▶ _ACTION ITEM_
Look down the entries below and report how many lines hold the string "Task"; write nothing else.

*** RECORDS Section Begins ***

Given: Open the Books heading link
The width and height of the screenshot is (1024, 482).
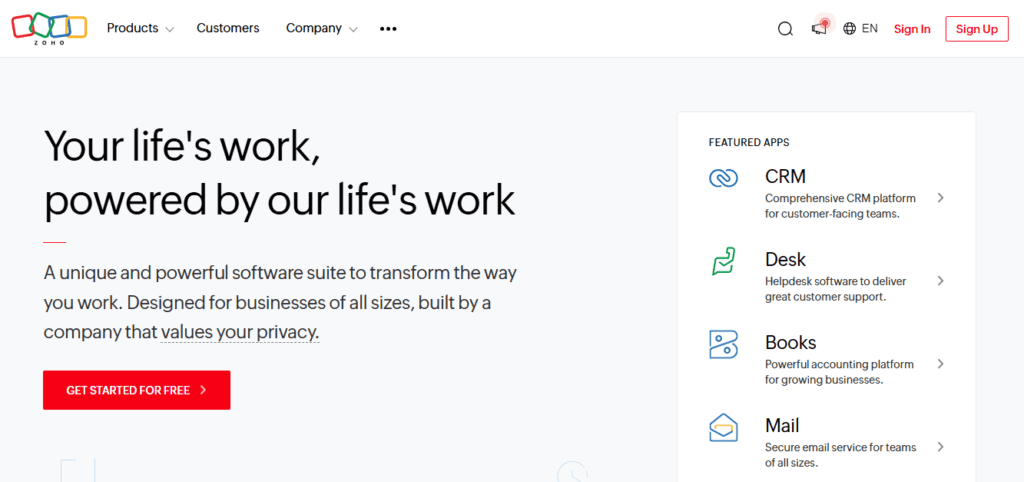Looking at the screenshot, I should click(x=790, y=342).
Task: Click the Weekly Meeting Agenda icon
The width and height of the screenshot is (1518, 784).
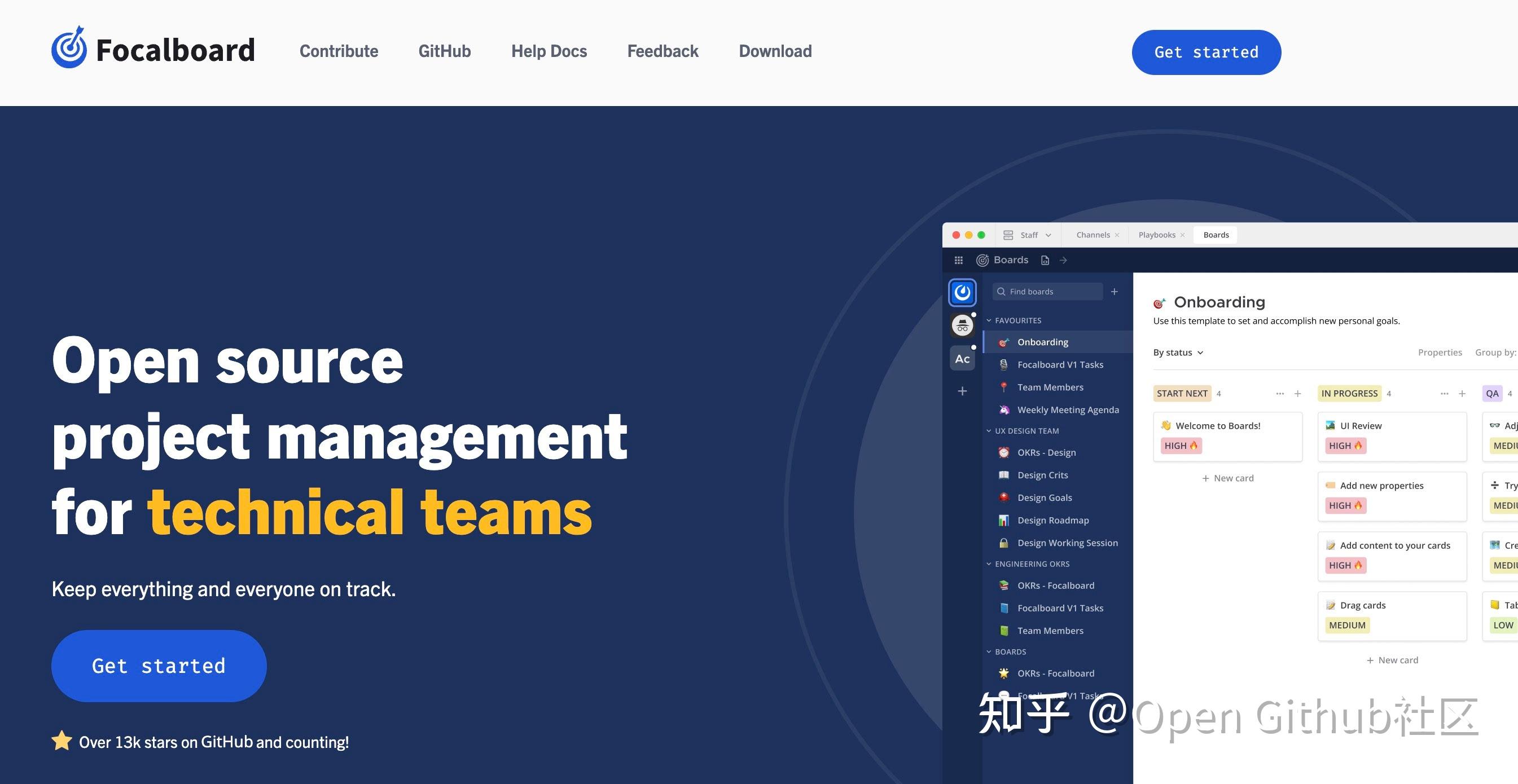Action: [x=1003, y=408]
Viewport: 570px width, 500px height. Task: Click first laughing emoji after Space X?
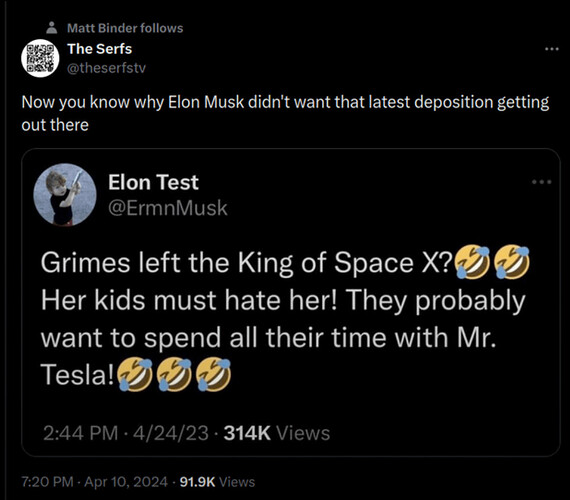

*** RECORDS Section Ends ***

▶ _SOLUTION BELOW_
2